En esta etapa, se inactiva el cultivo completo por medio de calor (12 min a 56ºC) previo a la centrifugación. Previamente y tras la inactivación, se toma una muestra y se siembra en placas de petri con medio Mueller Hinton.

C: Purificación de PS

El procedimiento de purificación es un procedimiento de múltiples etapas que se realiza en todo el cultivo de fermentación. En una primera etapa de purificación se clarifica el cultivo inactivado por centrifugación y se recupera el sobrenadante.

La purificación de polisacáridos se basa en la precipitación con una sal de amonio cuaternario (Bromuro de Cetiltrimetilamonio/CTAB, CETAVLON R). CTAB forma complejos insolubles con polianiones tales como polisacáridos, ácido nucleico y proteínas dependiendo de su pI. Siguiendo condiciones iónicas controladas, este procedimiento puede usarse para precipitar impurezas (conductividad baja) o polisacáridos (conductividad alta).

Los polisacáridos incluidos en el sobrenadante clarificado precipitan usando tierra de diatomeas (CELITE^{R} 545) como matriz para evitar la formación de masa inerte insoluble durante las diferentes precipitaciones/purificaciones.

Esquema de purificación para polisacárido C de N. meningitidis:

Etapa 1: fijación de complejo PSC-CTAB en CELITE^{R} 545 y eliminación de restos celulares, ácidos nucleicos y proteínas lavando con CTAB 0,05%.

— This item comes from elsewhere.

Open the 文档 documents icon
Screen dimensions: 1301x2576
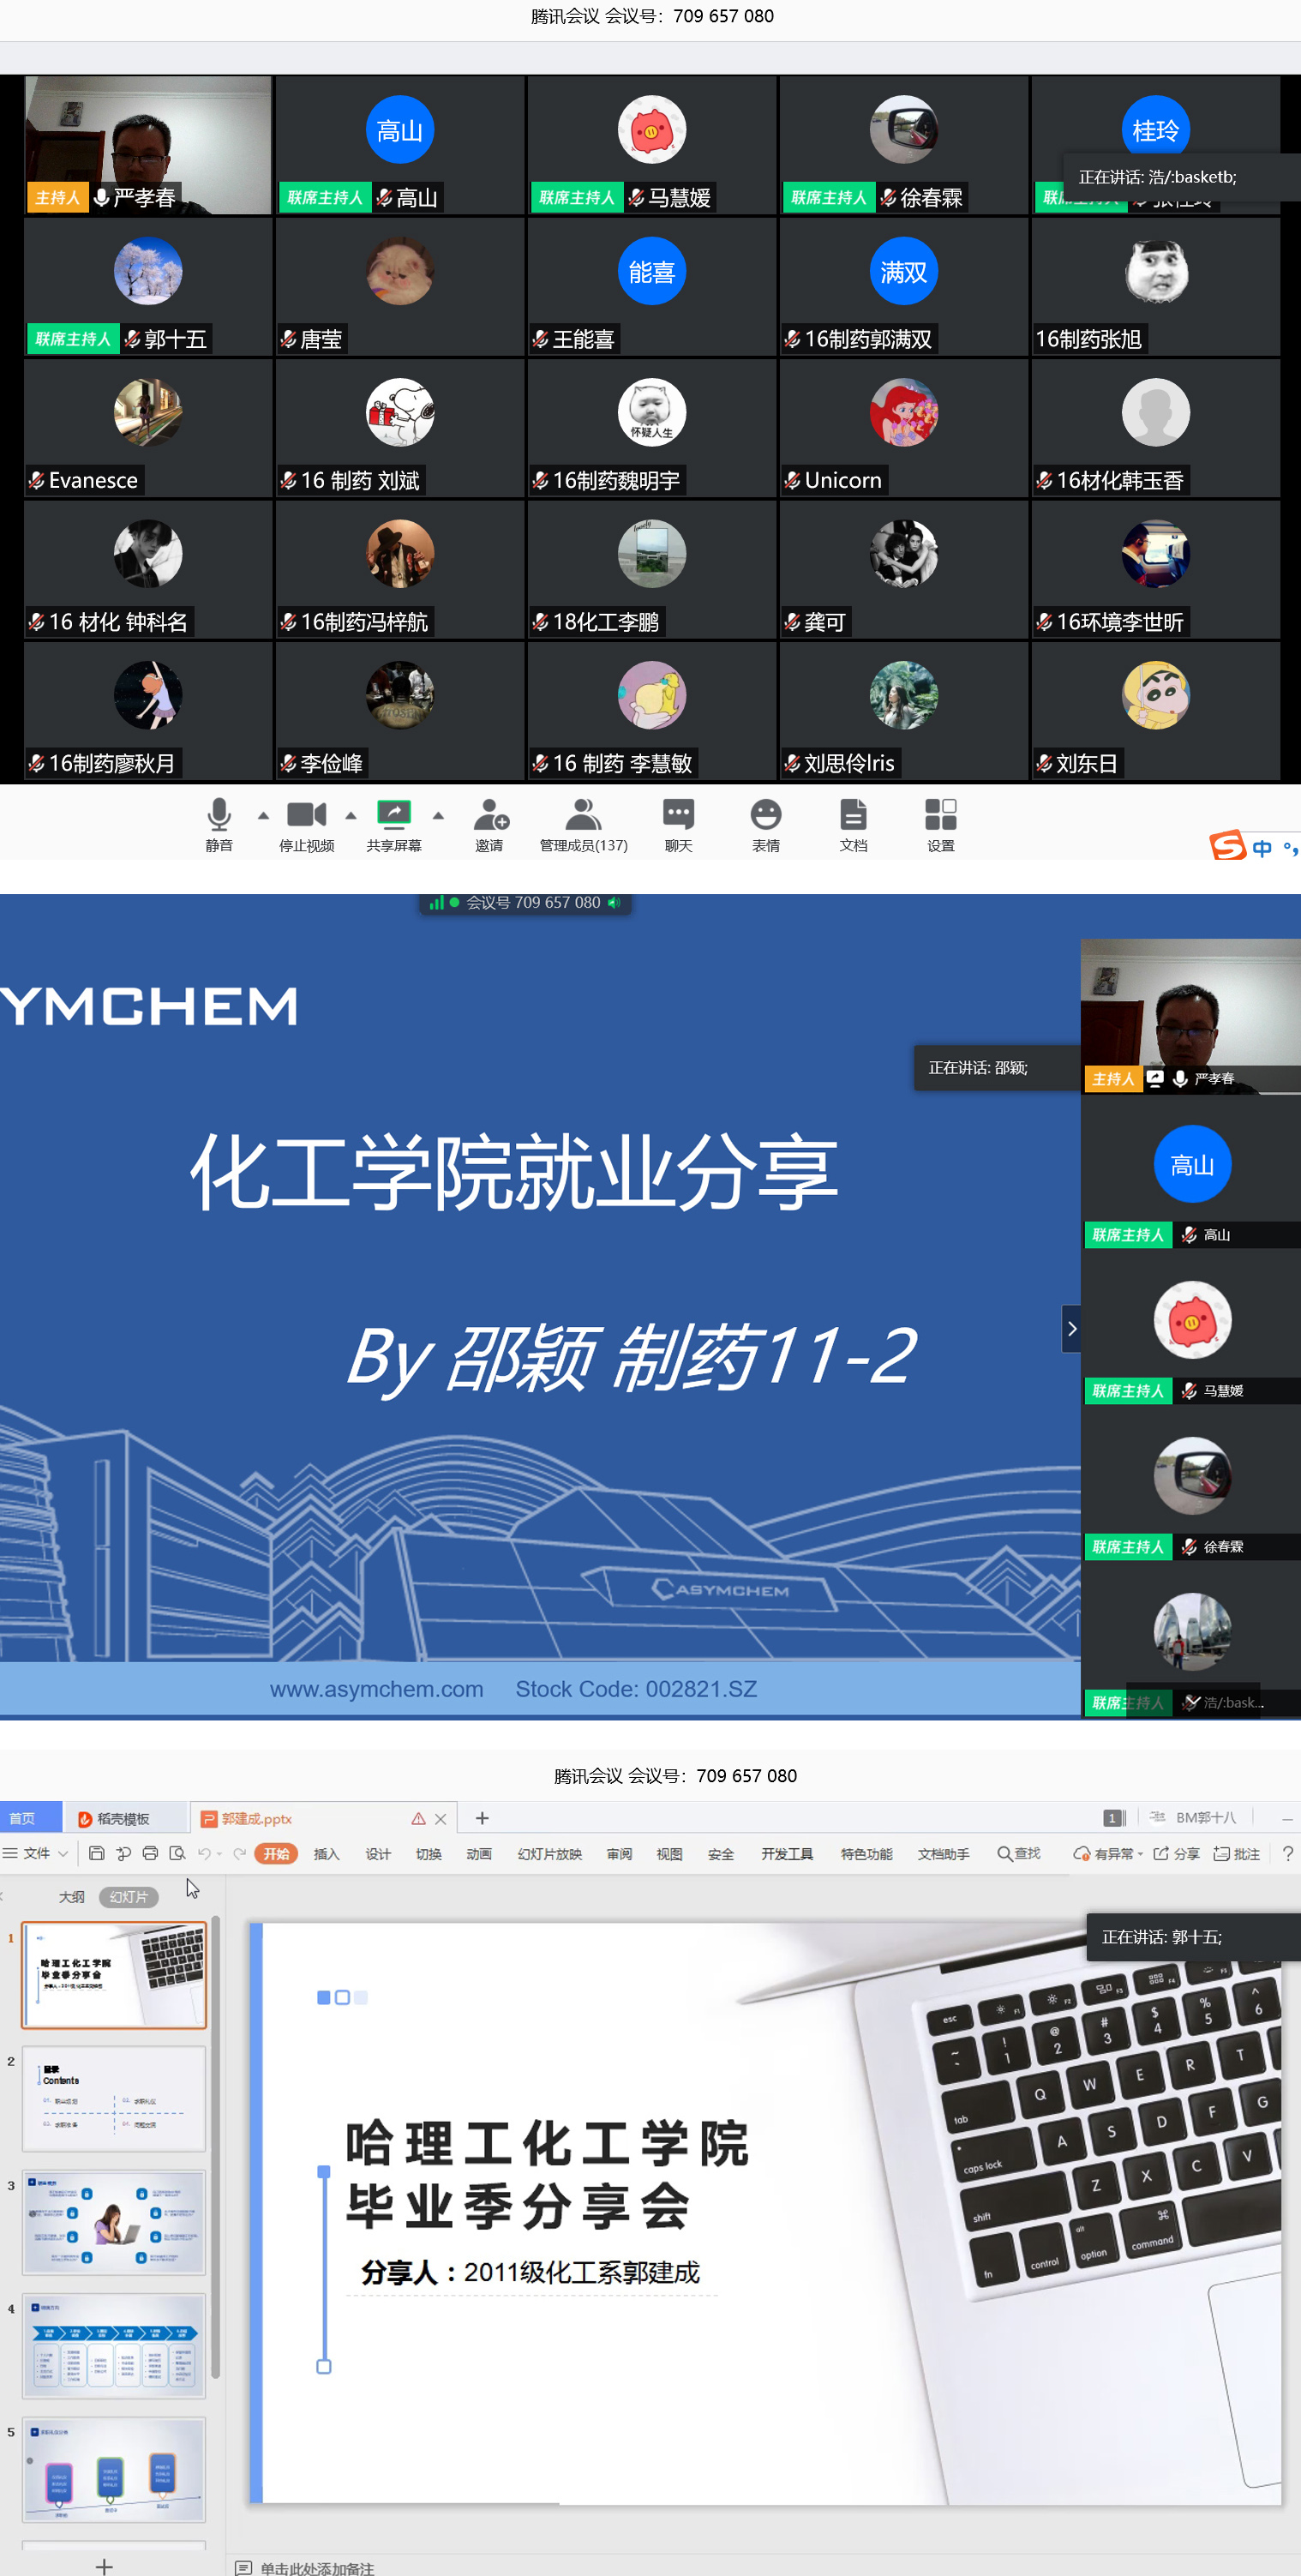(853, 816)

Etapa 2: Elución de PS con EtOH 50%. Se descartan las primeras fracciones que son turbias y contienen impurezas y LPS. Se verifica la presencia de PS en las siguientes fracciones mediante prueba de floculación.

Etapa 3: refijación de complejo PS-CTAB en CELITE^{R} 545 y eliminación de ácidos nucleicos más pequeños y proteínas mediante lavado con CTAB 0,05%.

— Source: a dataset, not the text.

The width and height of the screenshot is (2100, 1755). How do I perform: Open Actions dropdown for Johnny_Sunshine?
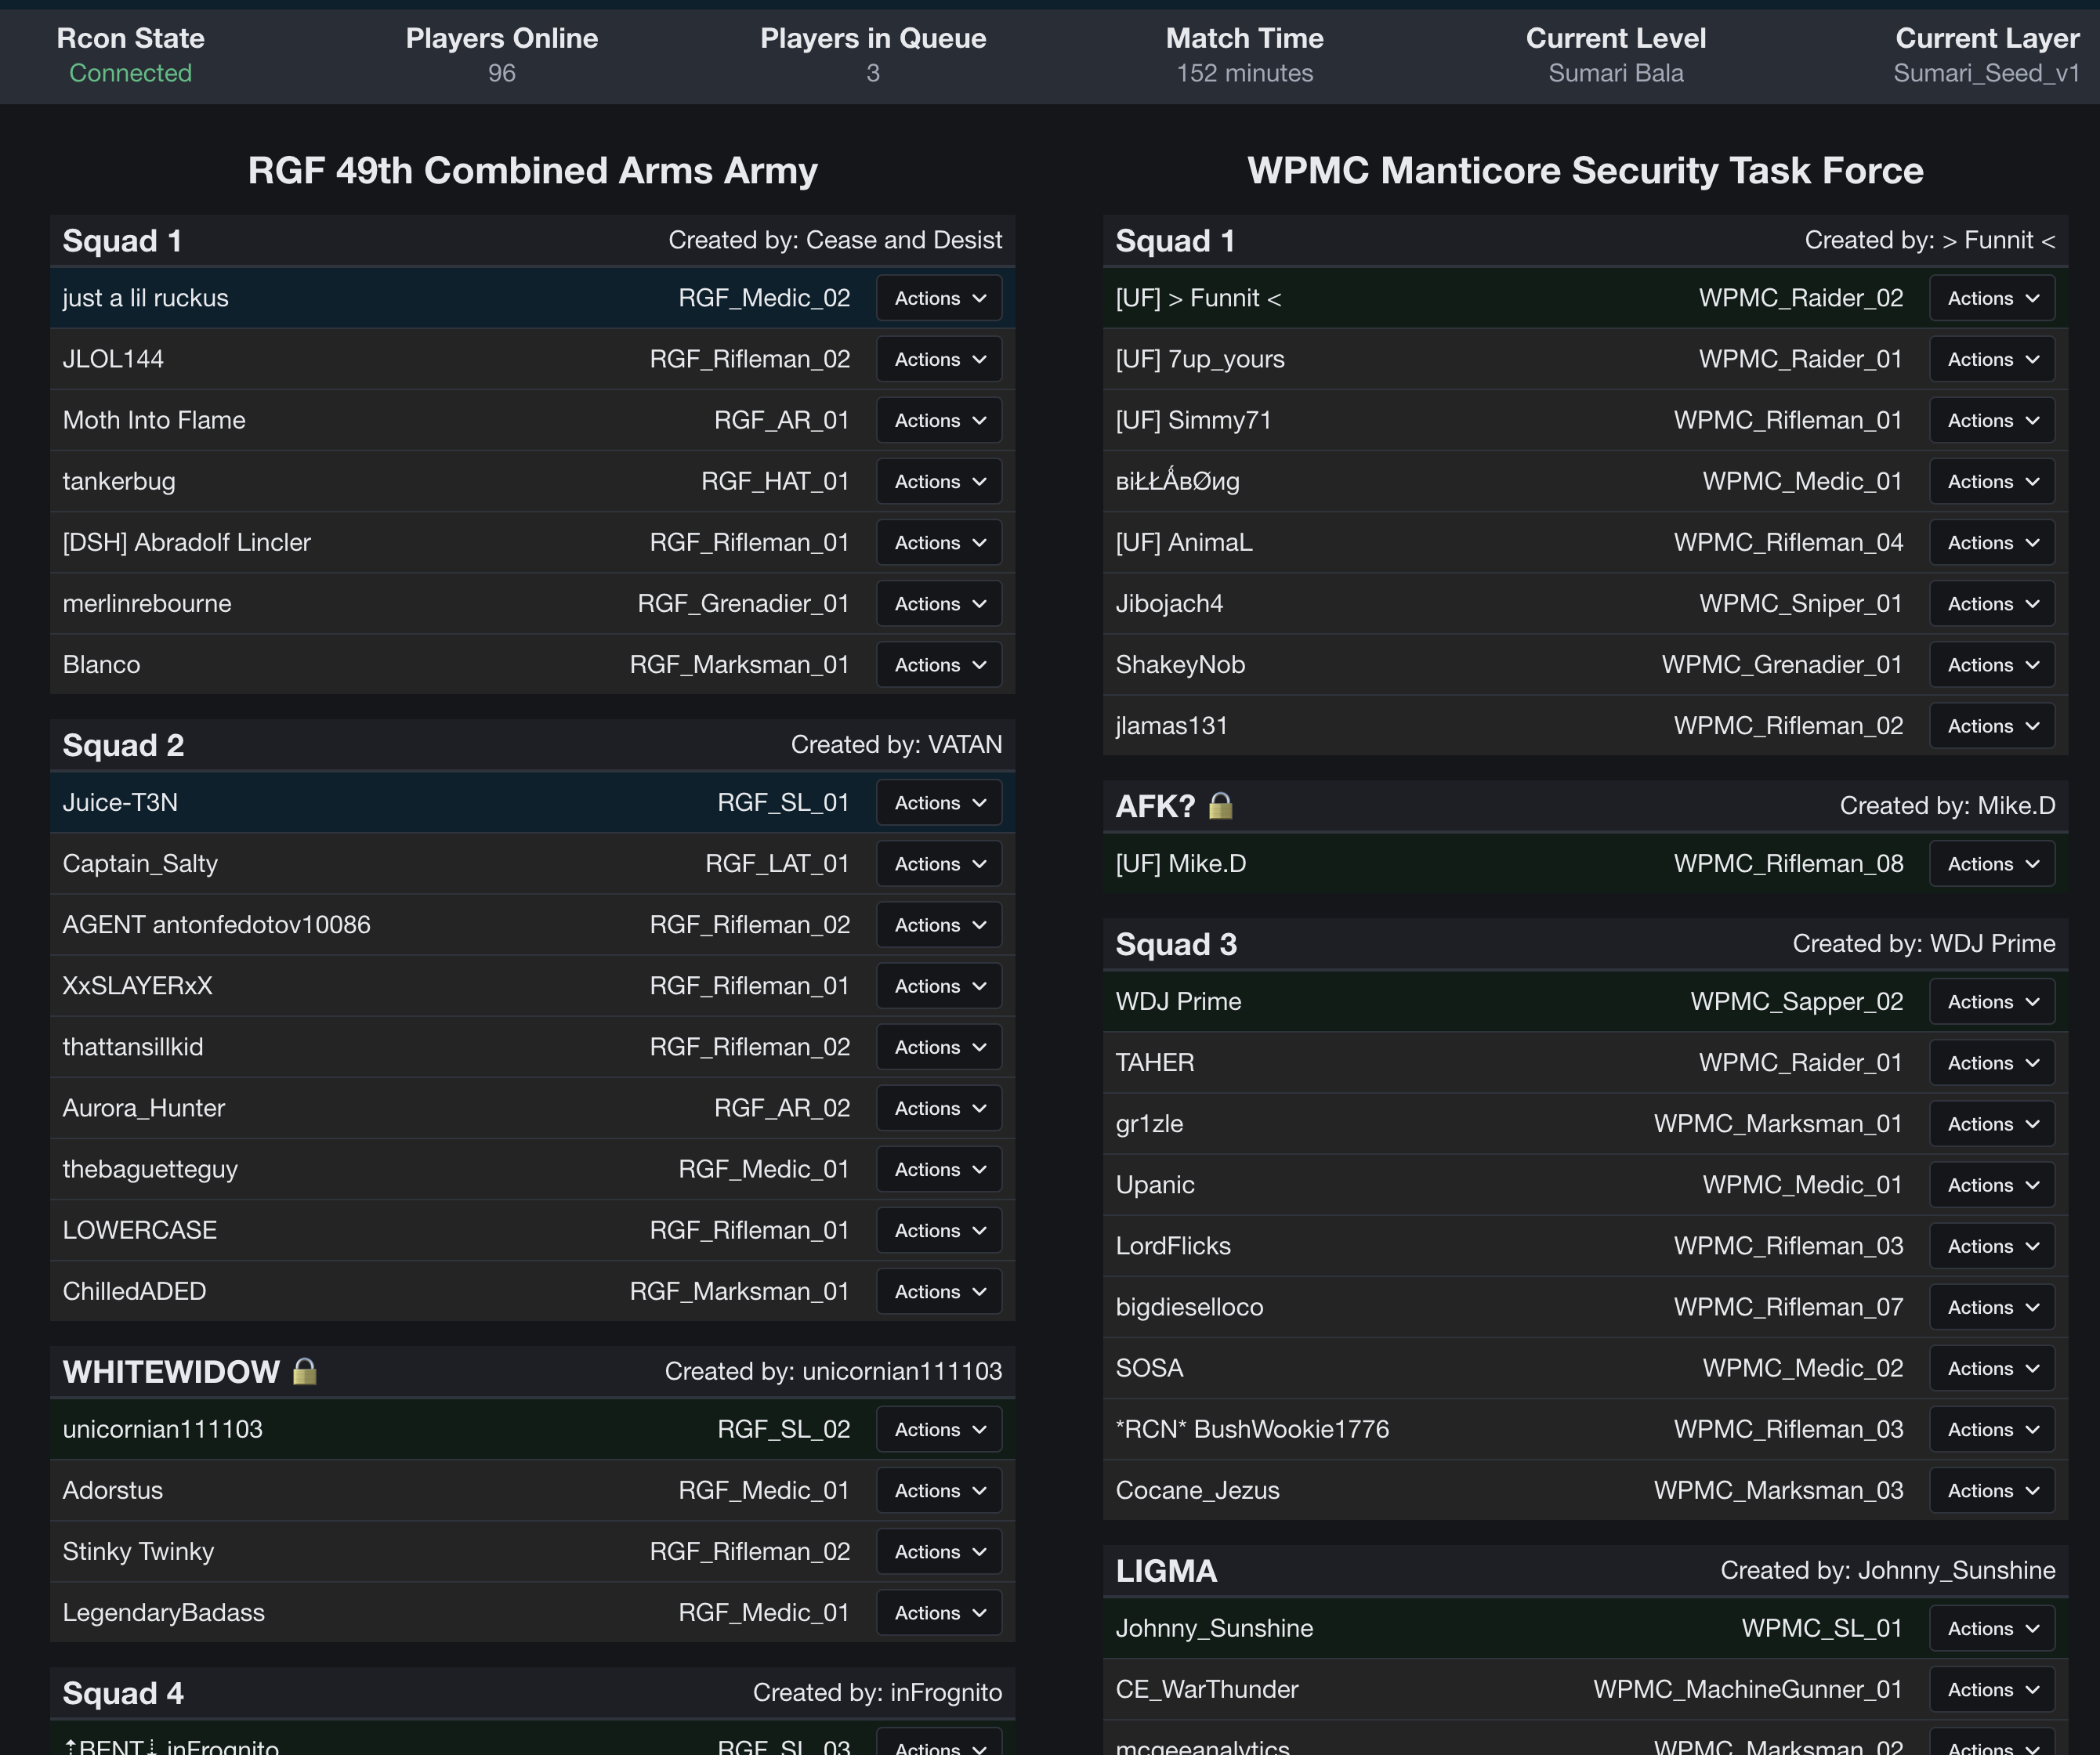point(1991,1628)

Etapa 4: Elución de PS con EtOH 50%. Se descartan las primeras fracciones turbias. Se verifica la presencia de PS en las siguientes fracciones mediante prueba de floculación.

Se filtra el eluato y se recoge el filtrado conteniendo polisacárido bruto.

Se precipita el polisacárido del filtrado agregando etanol hasta una concentración final de 80%. Posteriormente se recupera el polisacárido como un polvo blanco, se seca bajo vacío y se almacena a -20ºC.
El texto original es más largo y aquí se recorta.